(Stored data)
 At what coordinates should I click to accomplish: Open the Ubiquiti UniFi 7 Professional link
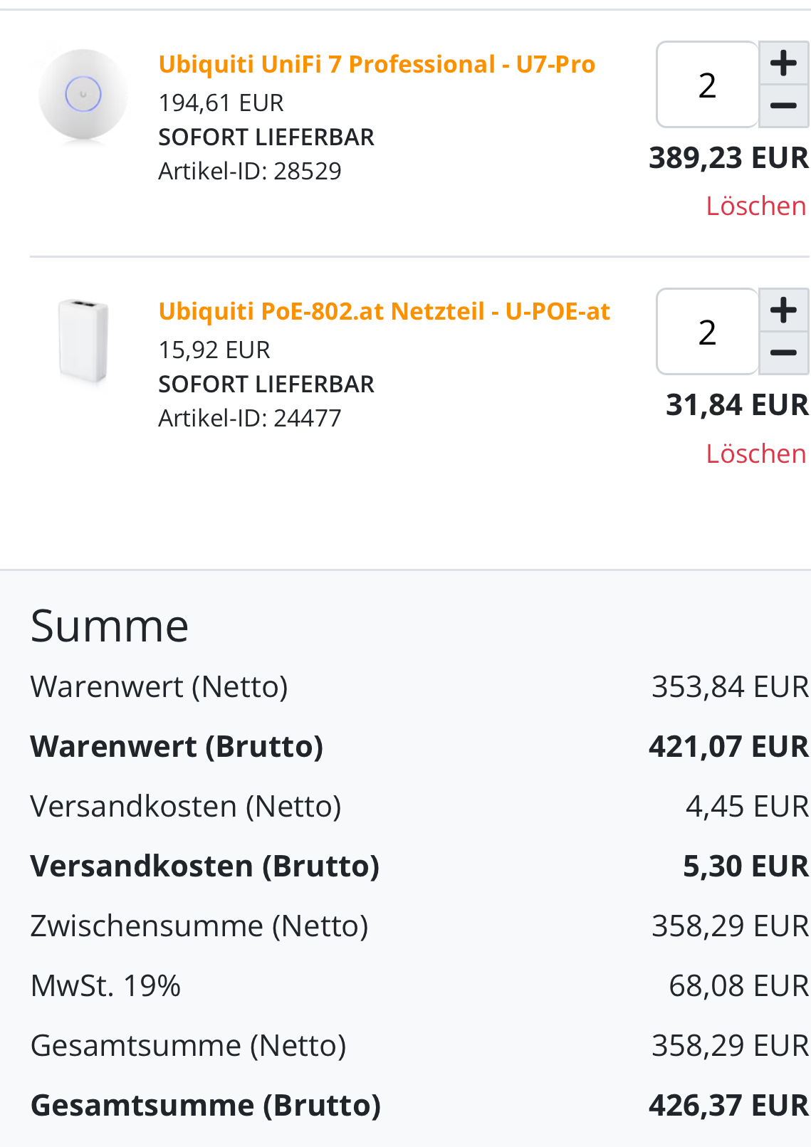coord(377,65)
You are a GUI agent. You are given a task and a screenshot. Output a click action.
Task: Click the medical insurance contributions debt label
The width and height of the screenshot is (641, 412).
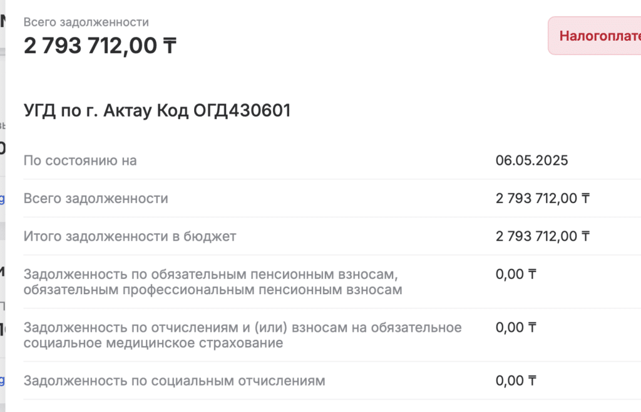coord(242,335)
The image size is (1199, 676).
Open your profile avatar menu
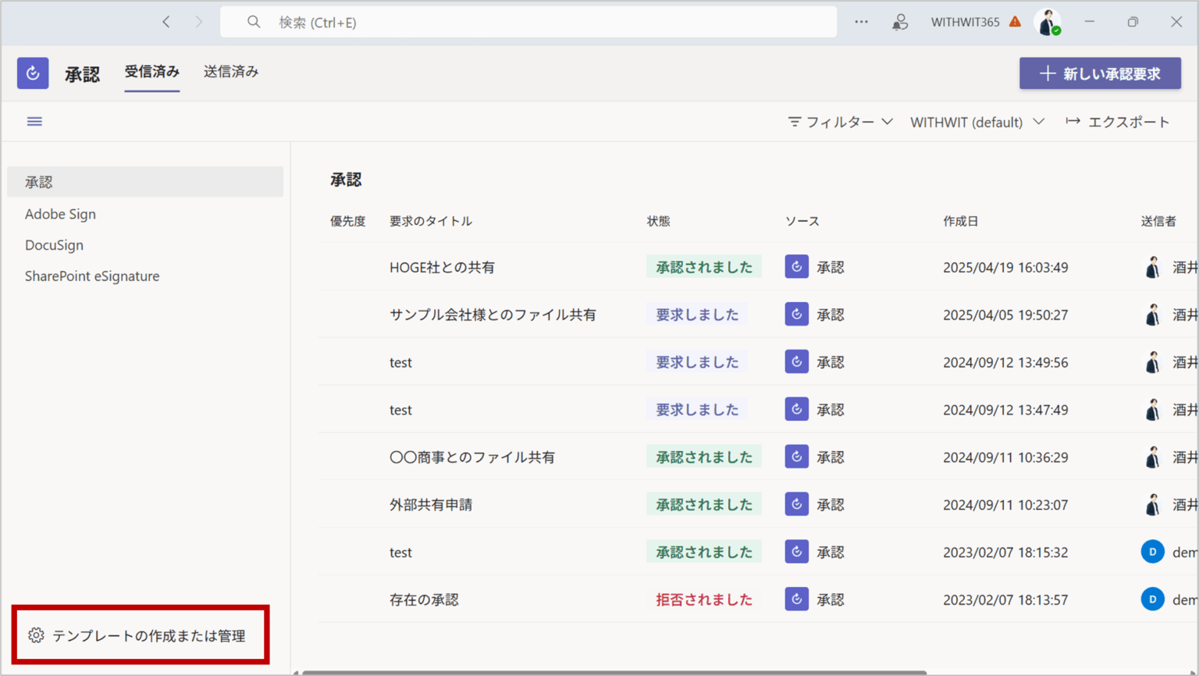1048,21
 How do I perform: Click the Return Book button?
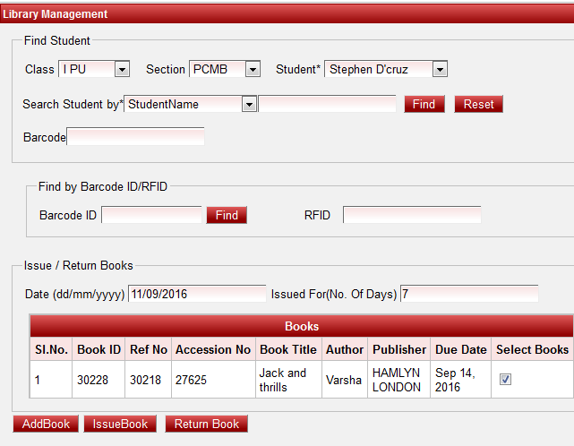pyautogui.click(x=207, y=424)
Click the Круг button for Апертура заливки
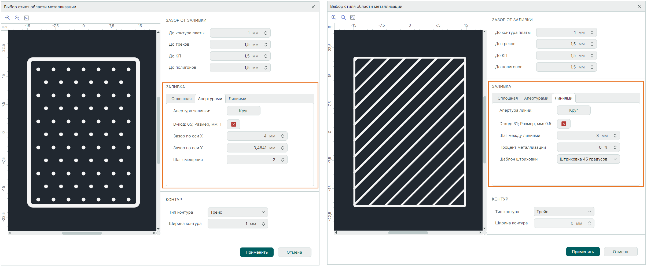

▶ WORK INSTRUCTIONS
Quote every record above exactly, leaving out the pictures.

▶ WORKED SOLUTION
 At what coordinates should I click to accomplish: Open the Ubiquiti UniFi 7 Professional link
coord(377,65)
You are a GUI agent. You are given a task and a screenshot. Output a click action.
Task: Click the medical insurance contributions debt label
The width and height of the screenshot is (641, 412).
coord(242,335)
The image size is (1199, 676).
Open your profile avatar menu
1048,21
 How do I perform: Click the Return Book button?
pyautogui.click(x=207, y=424)
Click the Круг button for Апертура заливки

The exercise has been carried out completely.